Exercise directions. Every entry that follows needs to be repeated exactly.

Entries shown.

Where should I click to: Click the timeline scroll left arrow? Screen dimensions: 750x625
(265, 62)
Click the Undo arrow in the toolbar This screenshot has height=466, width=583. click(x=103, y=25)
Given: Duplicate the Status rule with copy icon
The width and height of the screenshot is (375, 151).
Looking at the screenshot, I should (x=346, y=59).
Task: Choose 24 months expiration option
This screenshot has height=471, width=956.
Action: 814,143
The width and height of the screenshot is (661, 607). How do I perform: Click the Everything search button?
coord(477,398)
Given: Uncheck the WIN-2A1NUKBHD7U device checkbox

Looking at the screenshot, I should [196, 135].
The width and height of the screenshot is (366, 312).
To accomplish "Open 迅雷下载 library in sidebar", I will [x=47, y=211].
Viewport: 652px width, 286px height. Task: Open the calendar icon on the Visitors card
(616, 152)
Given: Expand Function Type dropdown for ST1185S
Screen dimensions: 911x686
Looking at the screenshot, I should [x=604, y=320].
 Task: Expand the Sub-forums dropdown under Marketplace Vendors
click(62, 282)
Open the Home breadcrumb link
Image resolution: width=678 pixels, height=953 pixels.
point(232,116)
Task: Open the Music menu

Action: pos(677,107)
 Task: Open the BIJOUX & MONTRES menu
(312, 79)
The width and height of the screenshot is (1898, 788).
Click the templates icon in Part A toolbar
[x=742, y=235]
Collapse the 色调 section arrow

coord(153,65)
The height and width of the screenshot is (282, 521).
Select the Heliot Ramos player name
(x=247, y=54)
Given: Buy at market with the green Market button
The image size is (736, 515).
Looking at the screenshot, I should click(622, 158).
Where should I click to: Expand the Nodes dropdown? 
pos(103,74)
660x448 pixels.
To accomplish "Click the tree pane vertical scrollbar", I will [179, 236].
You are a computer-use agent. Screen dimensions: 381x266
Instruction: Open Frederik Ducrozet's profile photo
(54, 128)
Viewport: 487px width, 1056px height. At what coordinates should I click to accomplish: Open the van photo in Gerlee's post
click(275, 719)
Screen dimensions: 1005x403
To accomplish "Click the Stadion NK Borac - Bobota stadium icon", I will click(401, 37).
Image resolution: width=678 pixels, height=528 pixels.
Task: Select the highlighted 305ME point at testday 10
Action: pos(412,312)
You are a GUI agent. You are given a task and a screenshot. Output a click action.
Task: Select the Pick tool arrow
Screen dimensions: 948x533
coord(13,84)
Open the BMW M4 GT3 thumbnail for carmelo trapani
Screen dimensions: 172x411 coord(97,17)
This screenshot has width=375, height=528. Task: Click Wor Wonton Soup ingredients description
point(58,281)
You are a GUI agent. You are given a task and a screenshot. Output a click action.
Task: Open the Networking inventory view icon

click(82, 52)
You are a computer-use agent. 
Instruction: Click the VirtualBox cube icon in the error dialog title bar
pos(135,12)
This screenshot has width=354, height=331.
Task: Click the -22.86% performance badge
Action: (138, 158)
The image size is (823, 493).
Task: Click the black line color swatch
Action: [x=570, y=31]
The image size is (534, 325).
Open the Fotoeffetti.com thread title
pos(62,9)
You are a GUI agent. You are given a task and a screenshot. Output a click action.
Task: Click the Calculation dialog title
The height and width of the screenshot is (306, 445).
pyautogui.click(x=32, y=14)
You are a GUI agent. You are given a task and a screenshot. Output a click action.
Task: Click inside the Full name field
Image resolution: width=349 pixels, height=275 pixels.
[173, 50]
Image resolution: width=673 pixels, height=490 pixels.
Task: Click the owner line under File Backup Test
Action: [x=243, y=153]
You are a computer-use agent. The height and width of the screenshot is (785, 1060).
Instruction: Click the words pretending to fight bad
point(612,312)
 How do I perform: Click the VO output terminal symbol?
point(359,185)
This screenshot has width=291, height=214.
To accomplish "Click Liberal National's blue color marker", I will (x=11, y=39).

Exercise output.
Where should I click to: Click the timeline scroll left arrow? Screen dimensions: 750x625
(265, 62)
Click the Undo arrow in the toolbar This screenshot has height=466, width=583. click(x=103, y=25)
Given: Duplicate the Status rule with copy icon
The width and height of the screenshot is (375, 151).
Looking at the screenshot, I should (x=346, y=59).
Task: Choose 24 months expiration option
This screenshot has height=471, width=956.
Action: 814,143
The width and height of the screenshot is (661, 607). How do I perform: Click the Everything search button?
coord(477,398)
Given: Uncheck the WIN-2A1NUKBHD7U device checkbox

Looking at the screenshot, I should [196, 135].
The width and height of the screenshot is (366, 312).
To accomplish "Open 迅雷下载 library in sidebar", I will [x=47, y=211].
Viewport: 652px width, 286px height. Task: Open the calendar icon on the Visitors card
(616, 152)
Given: Expand Function Type dropdown for ST1185S
Screen dimensions: 911x686
Looking at the screenshot, I should [x=604, y=320].
 Task: Expand the Sub-forums dropdown under Marketplace Vendors
click(62, 282)
Open the Home breadcrumb link
Image resolution: width=678 pixels, height=953 pixels.
point(232,116)
Task: Open the Music menu

Action: pos(677,107)
 Task: Open the BIJOUX & MONTRES menu
(312, 79)
The width and height of the screenshot is (1898, 788).
Click the templates icon in Part A toolbar
[x=742, y=235]
Collapse the 色调 section arrow

coord(153,65)
The height and width of the screenshot is (282, 521).
Select the Heliot Ramos player name
(x=247, y=54)
Given: Buy at market with the green Market button
The image size is (736, 515).
Looking at the screenshot, I should click(622, 158).
Where should I click to: Expand the Nodes dropdown? 
pos(103,74)
660x448 pixels.
To accomplish "Click the tree pane vertical scrollbar", I will [179, 236].
You are a computer-use agent. Screen dimensions: 381x266
Instruction: Open Frederik Ducrozet's profile photo
(54, 128)
Viewport: 487px width, 1056px height. At what coordinates should I click to accomplish: Open the van photo in Gerlee's post
click(275, 719)
Screen dimensions: 1005x403
To accomplish "Click the Stadion NK Borac - Bobota stadium icon", I will click(401, 37).
Image resolution: width=678 pixels, height=528 pixels.
Task: Select the highlighted 305ME point at testday 10
Action: pos(412,312)
You are a GUI agent. You are given a task and a screenshot. Output a click action.
Task: Select the Pick tool arrow
Screen dimensions: 948x533
coord(13,84)
Open the BMW M4 GT3 thumbnail for carmelo trapani
Screen dimensions: 172x411 coord(97,17)
This screenshot has width=375, height=528. Task: Click Wor Wonton Soup ingredients description
point(58,281)
You are a GUI agent. You are given a task and a screenshot. Output a click action.
Task: Open the Networking inventory view icon

click(82, 52)
You are a computer-use agent. 
Instruction: Click the VirtualBox cube icon in the error dialog title bar
pos(135,12)
This screenshot has width=354, height=331.
Task: Click the -22.86% performance badge
Action: (138, 158)
The image size is (823, 493).
Task: Click the black line color swatch
Action: [x=570, y=31]
The image size is (534, 325).
Open the Fotoeffetti.com thread title
pos(62,9)
You are a GUI agent. You are given a task and a screenshot. Output a click action.
Task: Click the Calculation dialog title
The height and width of the screenshot is (306, 445).
pyautogui.click(x=32, y=14)
You are a GUI agent. You are given a task and a screenshot. Output a click action.
Task: Click inside the Full name field
Image resolution: width=349 pixels, height=275 pixels.
[173, 50]
Image resolution: width=673 pixels, height=490 pixels.
Task: Click the owner line under File Backup Test
Action: [x=243, y=153]
You are a computer-use agent. The height and width of the screenshot is (785, 1060).
Instruction: Click the words pretending to fight bad
point(612,312)
 How do I perform: Click the VO output terminal symbol?
point(359,185)
This screenshot has width=291, height=214.
To accomplish "Click Liberal National's blue color marker", I will (x=11, y=39).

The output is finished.